Missing cannon ball returned to Hancock

by Geoff Fox

In January 1862, Confederate forces under Thomas “Stonewall” Jackson had captured Bath (Berkeley Springs), Va., as part of his Romney Campaign and were intent to capture Hancock.

Jackson sent a representative to demand the surrender of the town from Union forces or risk being shelled. The town was not surrendered and Jackson opened fire on Hancock for 24 hours.

While there was no loss of life, a number of buildings were damaged by the cannon fire. One such building was the Hancock Presbyterian Church.

One shot from Jackson’s cannons atop Orrick’s Hill struck the back of the church and the ball became lodged in the brick for many years.

However, the original ball was “liberated” by someone in Hancock years later, said Pastor Terry Martin-Minnich.

In the 1980s, the Hancock Historical Society added a plaque on the front of the church to mark the damage.

“The Church replaced the [the ball] with a substitute in such a way that guaranteed its permanence,” Martin-Minnich said in an email.

After so many years missing, the cannon round has finally returned to the Hancock Historical Society and the Hancock Presbyterian Church.
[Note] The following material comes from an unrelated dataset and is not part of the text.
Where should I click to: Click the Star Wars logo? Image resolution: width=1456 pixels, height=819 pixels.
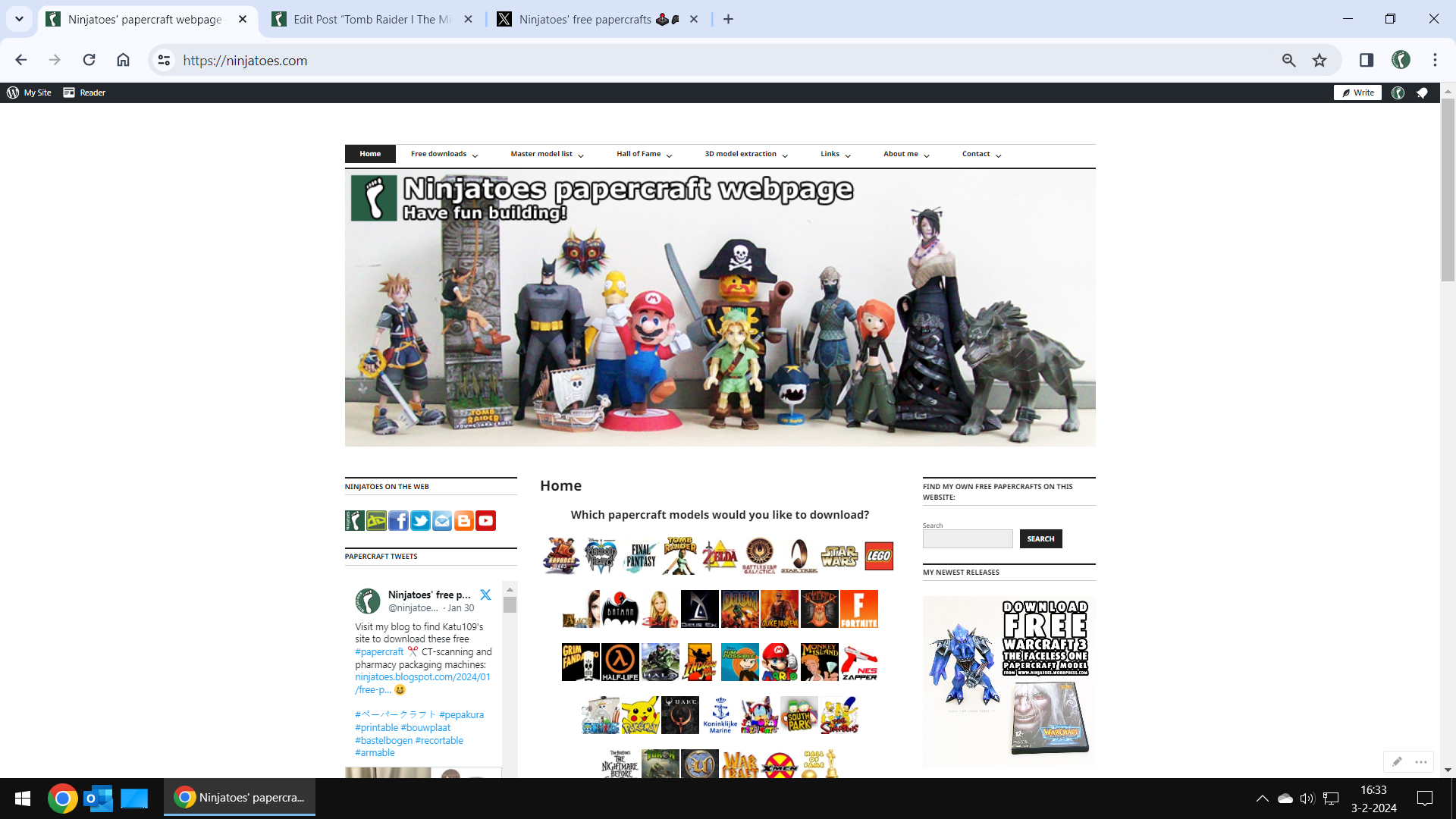pyautogui.click(x=839, y=556)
Martin-Minnich said a couple months ago, a member of the Historical Society was told the family of the person who had originally taken the ball wanted it returned to the Presbyterian Church.

“The Church family and I are pleased to see it returned and restored,” Martin-Minnich said. “And appreciate the family for their gift.”
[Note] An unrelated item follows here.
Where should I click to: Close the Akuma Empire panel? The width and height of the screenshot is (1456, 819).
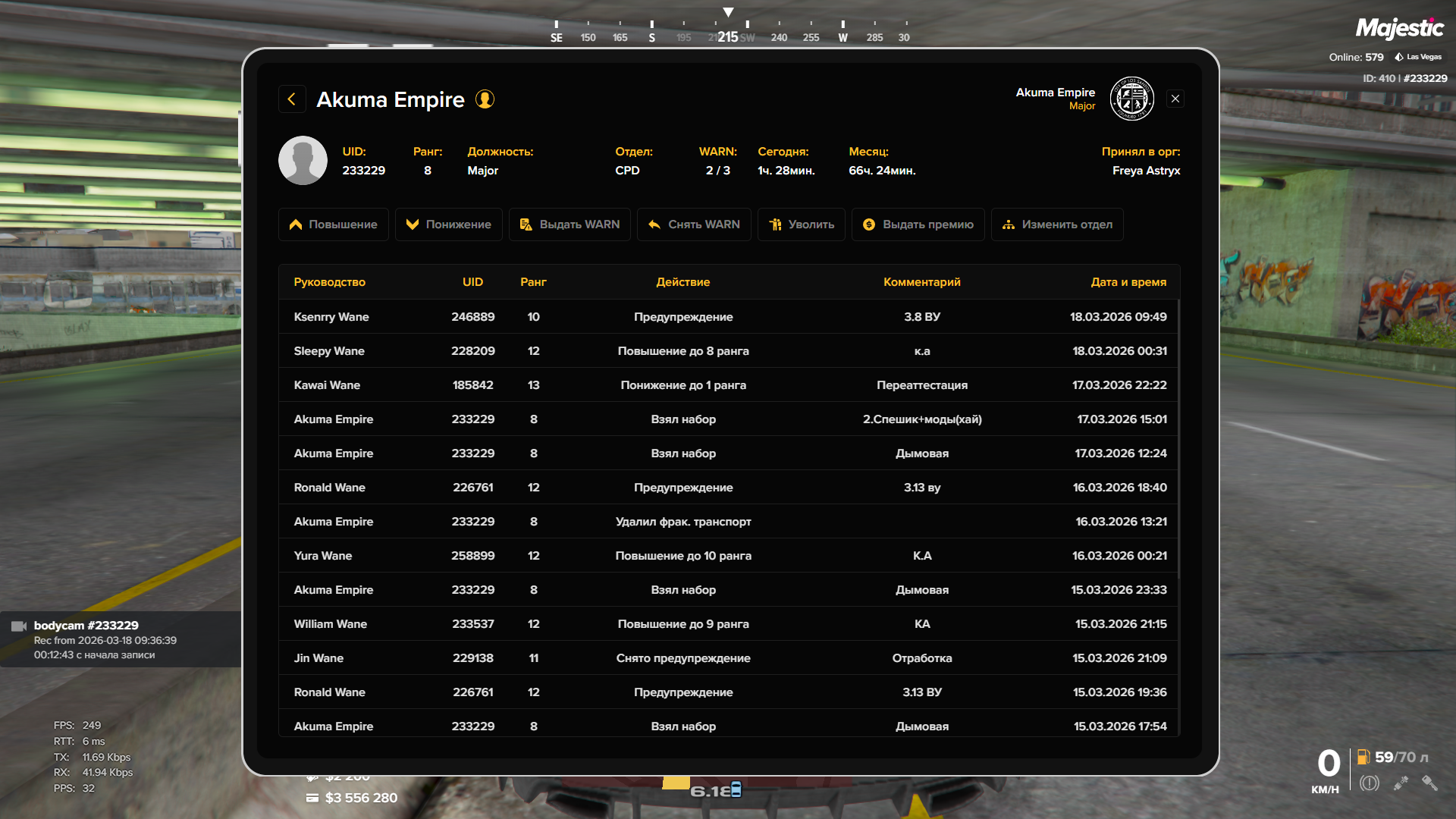pyautogui.click(x=1175, y=99)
During this past Sunday’s Pentecost and Memorial Day service focused on the restoration, she added.

Martin-Minnich said she used the story of the cannonball as part of her sermon on Sunday, saying the story of the cannonball brought them together that morning and how it was stolen and returned.
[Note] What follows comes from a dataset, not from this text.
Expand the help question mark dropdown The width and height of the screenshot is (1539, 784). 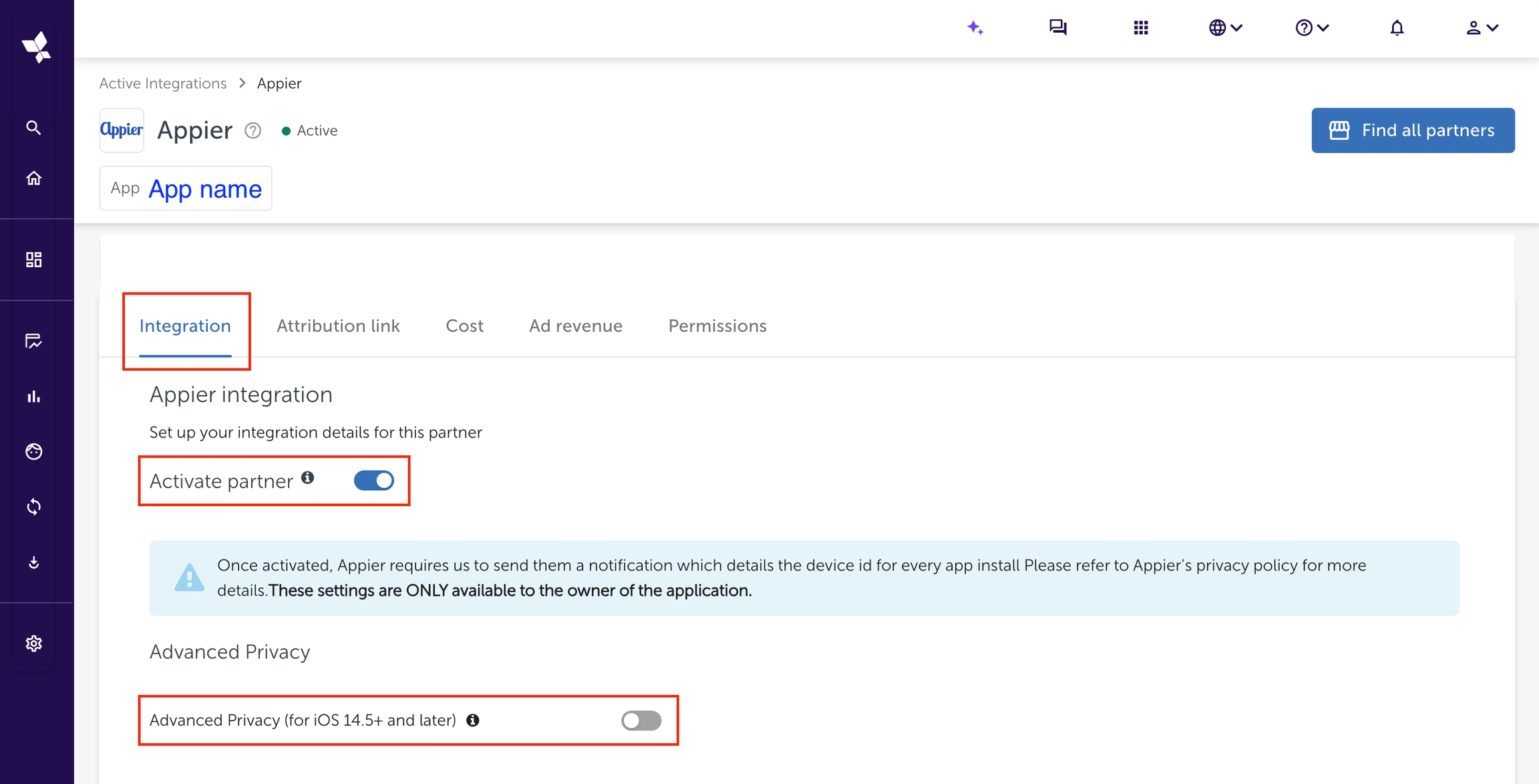[1311, 28]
“Then in God’s timing it was returned, restored,” she said. “Not to glorify war. Not to turn this place into a museum. But to remind us of our story, historically in Hancock and presently at the crossroads of what has been and what God is calling us to become.”

The ball will be displayed in the Church School vestibule area and people are welcome to call 301-678-5510 and come by the church to see the artifact.